Des employés de l’hôpital gouvernemental universitaire Rafic Hariri ont allumé hier soir des bougies devant l’établissement, dans le cadre du mouvement de protestation qu’ils mènent pour obtenir leurs droits. Photo Ibrahim Tawil
Se prononçant au nom des employés, Bassam al-Akoum a affirmé « que les fonctionnaires comptent faire entendre leur voix », d’autant « que nous sommes dans notre droit ». Appelant les ministères concernés (Santé, Affaires sociales et Travail) à agir, M. Akoum a ajouté que les fonctionnaires « n’accepteront plus des solutions partielles ni une charité ». « Nous réclamons qu’une solution définitive soit prise », a-t-il souligné.
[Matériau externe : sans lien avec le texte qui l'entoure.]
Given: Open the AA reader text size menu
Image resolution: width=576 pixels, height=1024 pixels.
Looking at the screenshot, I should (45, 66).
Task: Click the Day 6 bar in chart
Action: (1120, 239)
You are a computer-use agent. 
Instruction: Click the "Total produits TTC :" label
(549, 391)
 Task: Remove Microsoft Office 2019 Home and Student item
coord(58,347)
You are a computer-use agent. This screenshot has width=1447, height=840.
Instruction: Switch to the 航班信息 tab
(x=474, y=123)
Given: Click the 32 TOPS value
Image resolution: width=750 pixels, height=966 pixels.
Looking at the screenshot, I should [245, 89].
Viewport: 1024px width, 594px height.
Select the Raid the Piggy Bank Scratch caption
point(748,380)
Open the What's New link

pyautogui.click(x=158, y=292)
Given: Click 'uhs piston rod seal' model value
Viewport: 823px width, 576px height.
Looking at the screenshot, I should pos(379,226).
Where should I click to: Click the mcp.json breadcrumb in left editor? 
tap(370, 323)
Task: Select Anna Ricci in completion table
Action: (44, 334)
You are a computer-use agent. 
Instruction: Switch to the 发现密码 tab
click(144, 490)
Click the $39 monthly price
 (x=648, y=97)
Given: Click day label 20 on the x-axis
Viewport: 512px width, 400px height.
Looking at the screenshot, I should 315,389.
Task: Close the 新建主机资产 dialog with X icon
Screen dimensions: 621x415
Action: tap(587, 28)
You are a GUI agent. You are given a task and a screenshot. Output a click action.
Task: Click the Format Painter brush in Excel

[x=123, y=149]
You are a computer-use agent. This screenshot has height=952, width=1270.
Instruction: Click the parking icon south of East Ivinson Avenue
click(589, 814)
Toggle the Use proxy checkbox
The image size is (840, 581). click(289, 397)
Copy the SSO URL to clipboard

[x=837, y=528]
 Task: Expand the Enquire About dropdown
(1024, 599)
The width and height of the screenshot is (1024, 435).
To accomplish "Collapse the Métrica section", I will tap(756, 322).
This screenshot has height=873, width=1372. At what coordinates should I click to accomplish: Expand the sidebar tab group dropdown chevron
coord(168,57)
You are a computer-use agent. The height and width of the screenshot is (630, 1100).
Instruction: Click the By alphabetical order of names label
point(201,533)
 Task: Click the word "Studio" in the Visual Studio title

Il a en outre indiqué qu’une étude doit être menée pour identifier les « lacunes » et « les sources de gaspillage » et « sanctionner » par conséquent les fautifs.
M. Akoum s’est aussi adressé au chef de l’État, au président de la Chambre, au Premier ministre et à la société civile, les appelant à soutenir cet établissement hospitalier qui est avant tout « humanitaire et social ». Tout le monde est concerné par ce dossier, a-t-il ajouté, précisant que l’hôpital gouvernemental universitaire Rafic Hariri compte 1 100 employés.
Il convient de signaler que plus de 174 patients souffrant d’une insuffisance rénale y suivent des séances de dialyse et plus de 250 autres personnes reçoivent leurs traitements, sans oublier les patients qui souffrent d’autres formes de maladies. Hier en soirée, des bougies ont été allumées devant l’hôpital dans le cadre de l’action menée par les employés.